Question

My application contains 2 parts: a network part and GUI. It works kinda like a browser - user requests some information from server, server sends back some data representing some view, then GUI displays it.

Right now I've implemented network part as a service, which constructs and keeps all the views by itself. When an activity is created, network part sets it's content view to the last received view.

That's pretty simple, no need to recreate all the view hierarchy and saving all the states.

But there is problem - I can create Views within service context, I can keep them between activity launches, can unbind and rebind views when an activity is destroyed and created? but some views require Activity context (e.g.
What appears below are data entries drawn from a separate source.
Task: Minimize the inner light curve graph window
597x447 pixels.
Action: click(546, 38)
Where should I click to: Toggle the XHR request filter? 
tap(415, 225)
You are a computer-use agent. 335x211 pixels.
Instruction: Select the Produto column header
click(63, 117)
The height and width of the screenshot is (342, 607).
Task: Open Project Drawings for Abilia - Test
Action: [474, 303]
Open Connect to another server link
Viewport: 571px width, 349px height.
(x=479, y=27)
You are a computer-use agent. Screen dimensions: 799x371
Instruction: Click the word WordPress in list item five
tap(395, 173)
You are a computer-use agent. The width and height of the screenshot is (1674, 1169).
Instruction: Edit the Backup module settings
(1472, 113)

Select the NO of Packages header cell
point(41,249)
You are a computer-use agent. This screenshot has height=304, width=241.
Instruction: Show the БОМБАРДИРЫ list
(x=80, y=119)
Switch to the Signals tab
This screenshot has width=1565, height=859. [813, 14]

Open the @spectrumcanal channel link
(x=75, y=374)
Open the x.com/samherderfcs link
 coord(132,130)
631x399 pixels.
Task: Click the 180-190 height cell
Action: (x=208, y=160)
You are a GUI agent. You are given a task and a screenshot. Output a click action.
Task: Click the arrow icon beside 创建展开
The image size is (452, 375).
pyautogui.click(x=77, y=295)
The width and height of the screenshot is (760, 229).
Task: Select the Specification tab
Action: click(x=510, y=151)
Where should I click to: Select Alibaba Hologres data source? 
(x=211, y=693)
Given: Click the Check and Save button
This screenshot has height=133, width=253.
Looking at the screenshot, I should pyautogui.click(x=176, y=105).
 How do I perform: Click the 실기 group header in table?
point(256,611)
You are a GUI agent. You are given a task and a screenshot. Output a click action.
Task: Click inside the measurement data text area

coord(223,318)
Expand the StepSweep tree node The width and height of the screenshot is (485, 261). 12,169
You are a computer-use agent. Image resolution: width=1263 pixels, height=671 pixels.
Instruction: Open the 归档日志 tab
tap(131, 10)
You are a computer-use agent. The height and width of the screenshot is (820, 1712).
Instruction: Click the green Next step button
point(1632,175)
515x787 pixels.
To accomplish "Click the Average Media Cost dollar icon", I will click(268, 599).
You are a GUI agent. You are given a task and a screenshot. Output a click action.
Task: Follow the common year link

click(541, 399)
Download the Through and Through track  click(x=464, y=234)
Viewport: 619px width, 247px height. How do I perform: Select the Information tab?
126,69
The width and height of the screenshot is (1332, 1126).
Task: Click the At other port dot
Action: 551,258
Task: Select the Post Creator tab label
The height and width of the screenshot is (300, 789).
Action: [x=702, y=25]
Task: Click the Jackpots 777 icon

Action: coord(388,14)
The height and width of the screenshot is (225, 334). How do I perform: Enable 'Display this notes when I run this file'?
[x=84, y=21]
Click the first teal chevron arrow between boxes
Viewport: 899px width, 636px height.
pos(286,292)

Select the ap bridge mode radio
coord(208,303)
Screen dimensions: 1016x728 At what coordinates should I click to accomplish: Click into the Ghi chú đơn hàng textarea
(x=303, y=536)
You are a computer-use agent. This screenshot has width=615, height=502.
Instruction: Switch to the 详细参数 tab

Spinner, that creates popup dialog).

So, is there any way to change context of a View after creation?

I'm very new in android programming, so there may be some better way to do this (again, the task is - keep view hierarchy and all the states when activity beeing destroyed and recreated, when a screen rotating occurs, for example).

Was it helpful?

Solution

I strongly believe you are on the wrong way with "I've implemented network part as a service, which constructs and keeps all the views by itself.".

It is the Activity only that is intended to have/manage Views hierarchy. So an Activity should ask a Service (or be somehow notified by the Service) for the data to display and then just update its views. Yes, in some cases it requires state management, but the benefit you get - it just works as intended without any hacks. In other words - don't try to cheat the OS, instead try to correspond to the best practices for Android.